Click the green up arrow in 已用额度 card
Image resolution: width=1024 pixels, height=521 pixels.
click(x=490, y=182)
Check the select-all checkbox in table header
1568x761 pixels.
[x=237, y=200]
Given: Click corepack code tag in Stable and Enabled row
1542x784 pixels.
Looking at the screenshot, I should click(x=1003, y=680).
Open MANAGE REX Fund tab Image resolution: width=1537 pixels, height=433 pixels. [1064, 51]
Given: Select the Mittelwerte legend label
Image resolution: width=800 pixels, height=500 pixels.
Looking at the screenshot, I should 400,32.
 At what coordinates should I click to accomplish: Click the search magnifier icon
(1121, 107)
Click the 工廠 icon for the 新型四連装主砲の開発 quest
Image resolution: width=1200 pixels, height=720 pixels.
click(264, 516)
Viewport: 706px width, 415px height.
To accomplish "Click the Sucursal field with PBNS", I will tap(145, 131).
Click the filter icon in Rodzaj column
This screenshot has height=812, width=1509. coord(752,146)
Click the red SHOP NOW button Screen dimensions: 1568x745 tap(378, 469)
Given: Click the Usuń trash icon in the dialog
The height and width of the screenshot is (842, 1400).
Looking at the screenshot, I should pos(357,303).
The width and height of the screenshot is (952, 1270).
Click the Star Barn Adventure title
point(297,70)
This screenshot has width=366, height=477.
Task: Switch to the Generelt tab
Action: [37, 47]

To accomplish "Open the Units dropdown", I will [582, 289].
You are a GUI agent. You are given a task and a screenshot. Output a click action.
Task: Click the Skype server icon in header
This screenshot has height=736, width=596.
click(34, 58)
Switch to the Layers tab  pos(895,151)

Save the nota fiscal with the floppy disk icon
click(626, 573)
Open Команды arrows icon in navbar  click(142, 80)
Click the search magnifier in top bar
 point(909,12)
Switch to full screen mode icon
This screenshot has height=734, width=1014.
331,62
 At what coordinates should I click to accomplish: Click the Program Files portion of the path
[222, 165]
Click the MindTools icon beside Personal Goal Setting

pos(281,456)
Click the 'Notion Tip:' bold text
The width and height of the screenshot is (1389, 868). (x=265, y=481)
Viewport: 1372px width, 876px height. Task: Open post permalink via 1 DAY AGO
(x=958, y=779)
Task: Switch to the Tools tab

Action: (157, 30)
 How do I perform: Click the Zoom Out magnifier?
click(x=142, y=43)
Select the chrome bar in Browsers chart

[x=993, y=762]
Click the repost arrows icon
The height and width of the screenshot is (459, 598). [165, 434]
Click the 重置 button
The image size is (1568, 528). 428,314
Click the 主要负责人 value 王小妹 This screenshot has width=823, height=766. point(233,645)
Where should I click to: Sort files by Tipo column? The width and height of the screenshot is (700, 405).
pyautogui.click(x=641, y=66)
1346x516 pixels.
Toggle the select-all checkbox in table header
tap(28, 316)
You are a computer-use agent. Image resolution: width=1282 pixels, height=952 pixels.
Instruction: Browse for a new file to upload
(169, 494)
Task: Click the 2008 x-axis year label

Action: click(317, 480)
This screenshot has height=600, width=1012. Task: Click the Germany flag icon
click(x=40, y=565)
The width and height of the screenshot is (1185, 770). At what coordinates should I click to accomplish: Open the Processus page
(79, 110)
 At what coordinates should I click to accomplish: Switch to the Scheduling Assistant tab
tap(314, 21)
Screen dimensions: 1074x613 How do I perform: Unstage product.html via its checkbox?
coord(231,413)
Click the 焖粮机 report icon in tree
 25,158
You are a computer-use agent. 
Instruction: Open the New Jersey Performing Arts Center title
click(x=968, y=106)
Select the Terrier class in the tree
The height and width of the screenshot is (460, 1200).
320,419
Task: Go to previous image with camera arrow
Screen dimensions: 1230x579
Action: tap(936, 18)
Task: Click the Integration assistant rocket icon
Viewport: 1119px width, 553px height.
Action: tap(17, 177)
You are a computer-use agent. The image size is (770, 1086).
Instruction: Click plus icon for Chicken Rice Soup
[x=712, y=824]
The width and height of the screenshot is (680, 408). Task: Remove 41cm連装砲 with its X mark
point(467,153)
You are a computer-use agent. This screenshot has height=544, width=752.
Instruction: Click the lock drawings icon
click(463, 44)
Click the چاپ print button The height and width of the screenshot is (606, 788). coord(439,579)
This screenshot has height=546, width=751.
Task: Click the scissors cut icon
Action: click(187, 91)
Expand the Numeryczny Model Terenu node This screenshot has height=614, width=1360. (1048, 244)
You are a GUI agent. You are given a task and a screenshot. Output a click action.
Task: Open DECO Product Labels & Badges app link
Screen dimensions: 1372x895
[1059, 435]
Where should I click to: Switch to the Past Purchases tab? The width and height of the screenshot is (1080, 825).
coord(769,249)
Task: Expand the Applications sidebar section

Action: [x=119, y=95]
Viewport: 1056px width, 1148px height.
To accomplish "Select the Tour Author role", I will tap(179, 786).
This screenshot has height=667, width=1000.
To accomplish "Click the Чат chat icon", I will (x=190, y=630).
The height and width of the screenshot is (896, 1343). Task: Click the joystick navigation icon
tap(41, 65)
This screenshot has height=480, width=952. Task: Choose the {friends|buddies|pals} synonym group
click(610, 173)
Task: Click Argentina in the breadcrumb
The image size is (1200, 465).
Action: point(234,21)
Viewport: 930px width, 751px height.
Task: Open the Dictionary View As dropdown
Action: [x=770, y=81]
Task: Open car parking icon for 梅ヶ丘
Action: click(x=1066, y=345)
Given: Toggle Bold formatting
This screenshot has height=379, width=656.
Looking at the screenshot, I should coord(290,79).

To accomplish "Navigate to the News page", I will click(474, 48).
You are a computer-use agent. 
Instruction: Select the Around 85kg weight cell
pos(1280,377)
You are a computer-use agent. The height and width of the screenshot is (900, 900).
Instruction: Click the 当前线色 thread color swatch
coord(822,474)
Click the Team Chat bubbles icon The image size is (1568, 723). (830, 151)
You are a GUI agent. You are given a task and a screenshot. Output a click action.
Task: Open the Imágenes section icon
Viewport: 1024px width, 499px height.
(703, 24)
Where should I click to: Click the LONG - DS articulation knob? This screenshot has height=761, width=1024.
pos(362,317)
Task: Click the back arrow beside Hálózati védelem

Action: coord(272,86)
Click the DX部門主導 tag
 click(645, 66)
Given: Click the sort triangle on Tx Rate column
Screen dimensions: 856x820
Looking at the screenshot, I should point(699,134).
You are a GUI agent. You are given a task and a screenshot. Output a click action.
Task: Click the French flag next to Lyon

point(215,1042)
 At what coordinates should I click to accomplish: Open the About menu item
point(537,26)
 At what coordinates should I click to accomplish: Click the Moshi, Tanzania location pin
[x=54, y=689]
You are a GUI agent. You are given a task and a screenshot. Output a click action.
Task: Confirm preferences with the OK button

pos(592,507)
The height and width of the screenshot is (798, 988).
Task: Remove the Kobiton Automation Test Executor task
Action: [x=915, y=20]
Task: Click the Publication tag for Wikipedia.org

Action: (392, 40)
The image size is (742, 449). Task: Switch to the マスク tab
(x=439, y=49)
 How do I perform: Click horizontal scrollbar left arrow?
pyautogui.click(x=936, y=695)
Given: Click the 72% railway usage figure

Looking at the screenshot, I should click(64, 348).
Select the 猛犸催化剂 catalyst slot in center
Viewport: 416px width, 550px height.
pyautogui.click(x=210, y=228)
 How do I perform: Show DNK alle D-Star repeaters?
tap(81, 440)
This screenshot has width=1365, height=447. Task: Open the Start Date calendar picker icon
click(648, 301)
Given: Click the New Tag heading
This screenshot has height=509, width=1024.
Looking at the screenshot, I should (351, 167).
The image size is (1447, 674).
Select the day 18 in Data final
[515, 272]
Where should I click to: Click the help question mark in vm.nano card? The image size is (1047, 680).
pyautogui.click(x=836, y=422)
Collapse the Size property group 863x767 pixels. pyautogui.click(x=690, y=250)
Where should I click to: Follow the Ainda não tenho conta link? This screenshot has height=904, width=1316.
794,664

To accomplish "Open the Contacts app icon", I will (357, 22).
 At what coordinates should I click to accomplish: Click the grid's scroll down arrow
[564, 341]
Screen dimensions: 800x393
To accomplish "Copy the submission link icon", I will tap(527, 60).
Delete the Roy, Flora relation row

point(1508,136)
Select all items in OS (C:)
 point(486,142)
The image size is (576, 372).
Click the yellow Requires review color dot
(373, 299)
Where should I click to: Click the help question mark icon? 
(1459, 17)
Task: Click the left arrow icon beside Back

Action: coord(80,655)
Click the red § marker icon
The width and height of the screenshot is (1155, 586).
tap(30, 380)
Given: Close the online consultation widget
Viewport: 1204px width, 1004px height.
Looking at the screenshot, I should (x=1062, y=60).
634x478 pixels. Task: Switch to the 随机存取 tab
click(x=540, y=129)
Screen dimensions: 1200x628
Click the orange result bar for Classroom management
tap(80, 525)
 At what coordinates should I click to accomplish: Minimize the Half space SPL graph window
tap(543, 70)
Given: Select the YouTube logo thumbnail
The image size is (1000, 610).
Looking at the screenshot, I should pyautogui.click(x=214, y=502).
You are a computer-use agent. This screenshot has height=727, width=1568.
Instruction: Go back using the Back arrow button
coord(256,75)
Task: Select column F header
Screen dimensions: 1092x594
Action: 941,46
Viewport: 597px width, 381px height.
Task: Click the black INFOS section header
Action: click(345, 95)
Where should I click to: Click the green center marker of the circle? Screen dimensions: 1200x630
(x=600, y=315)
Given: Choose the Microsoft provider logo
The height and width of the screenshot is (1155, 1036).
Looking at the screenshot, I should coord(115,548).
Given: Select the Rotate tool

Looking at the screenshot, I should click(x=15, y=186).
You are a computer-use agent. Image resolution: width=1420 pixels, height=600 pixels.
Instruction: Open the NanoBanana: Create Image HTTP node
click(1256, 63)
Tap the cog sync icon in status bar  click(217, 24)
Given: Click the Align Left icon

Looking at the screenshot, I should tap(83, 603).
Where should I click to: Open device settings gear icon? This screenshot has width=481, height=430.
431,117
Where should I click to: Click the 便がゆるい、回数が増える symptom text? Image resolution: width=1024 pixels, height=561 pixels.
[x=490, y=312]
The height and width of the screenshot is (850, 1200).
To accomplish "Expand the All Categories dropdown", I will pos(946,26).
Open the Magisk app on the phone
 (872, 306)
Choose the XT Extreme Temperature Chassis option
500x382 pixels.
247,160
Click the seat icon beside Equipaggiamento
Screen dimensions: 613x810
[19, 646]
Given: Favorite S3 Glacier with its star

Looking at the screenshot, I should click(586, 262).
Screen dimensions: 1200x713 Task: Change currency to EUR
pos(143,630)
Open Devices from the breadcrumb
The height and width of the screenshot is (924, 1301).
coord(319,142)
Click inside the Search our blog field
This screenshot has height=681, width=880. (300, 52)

* * * * *

What is expected
Search the entries above for the string "breadcrumb", and report each line where it occurs.

Solution for this exercise
Task: Click Argentina in the breadcrumb
Open Devices from the breadcrumb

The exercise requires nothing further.